- Born: 25 September 1944 Hundige, Denmark
- Died: 3 January 1985 (aged 40) Copenhagen, Denmark
- Resting place: Højby Church Cemetery 55°54′46.1″N 11°36′01.7″E﻿ / ﻿55.912806°N 11.600472°E
- Occupation: Pornographic actress
- Children: 1

= Bodil Joensen =

Danish pornographic actress (1944–1985)

Bodil Bjarta Joensen (/da/; 25 September 1944 – 3 January 1985) was a Danish pornographic actress known for participating in bestiality porn.

Bodil Joensen grew up in an abusive household and was 12 years old when her parents divorced. She left home at 15 to work on farms and started her own pig farm at 17. This farm, in Odsherred, was where her pornography was filmed.

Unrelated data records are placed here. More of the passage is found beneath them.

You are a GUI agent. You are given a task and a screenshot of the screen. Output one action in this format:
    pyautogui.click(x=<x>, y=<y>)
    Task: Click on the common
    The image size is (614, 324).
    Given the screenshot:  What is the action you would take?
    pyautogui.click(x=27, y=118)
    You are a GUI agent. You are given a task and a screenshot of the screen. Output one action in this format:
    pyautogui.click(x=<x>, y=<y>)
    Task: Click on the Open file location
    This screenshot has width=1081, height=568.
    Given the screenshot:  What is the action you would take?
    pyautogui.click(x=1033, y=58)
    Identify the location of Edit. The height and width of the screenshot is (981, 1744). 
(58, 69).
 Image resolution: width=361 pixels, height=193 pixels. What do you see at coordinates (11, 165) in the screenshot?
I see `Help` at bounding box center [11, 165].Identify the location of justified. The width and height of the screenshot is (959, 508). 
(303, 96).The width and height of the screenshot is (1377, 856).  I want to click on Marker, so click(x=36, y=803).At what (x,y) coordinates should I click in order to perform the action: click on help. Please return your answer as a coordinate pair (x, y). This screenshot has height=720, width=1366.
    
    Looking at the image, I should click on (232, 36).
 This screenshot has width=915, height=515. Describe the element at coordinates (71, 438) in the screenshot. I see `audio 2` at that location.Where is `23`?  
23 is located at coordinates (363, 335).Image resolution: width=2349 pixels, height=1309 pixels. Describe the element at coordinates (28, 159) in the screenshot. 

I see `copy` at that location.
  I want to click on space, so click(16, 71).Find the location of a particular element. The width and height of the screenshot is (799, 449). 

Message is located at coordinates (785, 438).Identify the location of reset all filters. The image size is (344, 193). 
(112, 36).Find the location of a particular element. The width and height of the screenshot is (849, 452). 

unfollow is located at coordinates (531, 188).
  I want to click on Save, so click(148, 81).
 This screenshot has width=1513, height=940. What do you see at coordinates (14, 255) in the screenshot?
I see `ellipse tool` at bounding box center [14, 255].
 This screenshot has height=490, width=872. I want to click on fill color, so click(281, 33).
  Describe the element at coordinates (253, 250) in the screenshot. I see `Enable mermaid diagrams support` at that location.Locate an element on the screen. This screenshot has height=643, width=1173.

Joensen began creating pornography with animals in 1969, after Denmark unbanned pornographic films. She appeared in over 40 pornographic films between 1969 and 1972, including a film titled Bodil Joensen: A Summer Day July 1970. This film won a gold medal at an alternative film festival in Amsterdam and made her internationally famous. She also appeared in live sex shows and committed bestiality in clubs with her Collie named Lassie. Joensen also engaged in sex tourism, renting her farm and animals to others to create zoophilic pornography.

Joensen was sent to prison for three days in 1981 for animal abuse and her pigs were euthanized. She died on 3 January 1985. She had one daughter.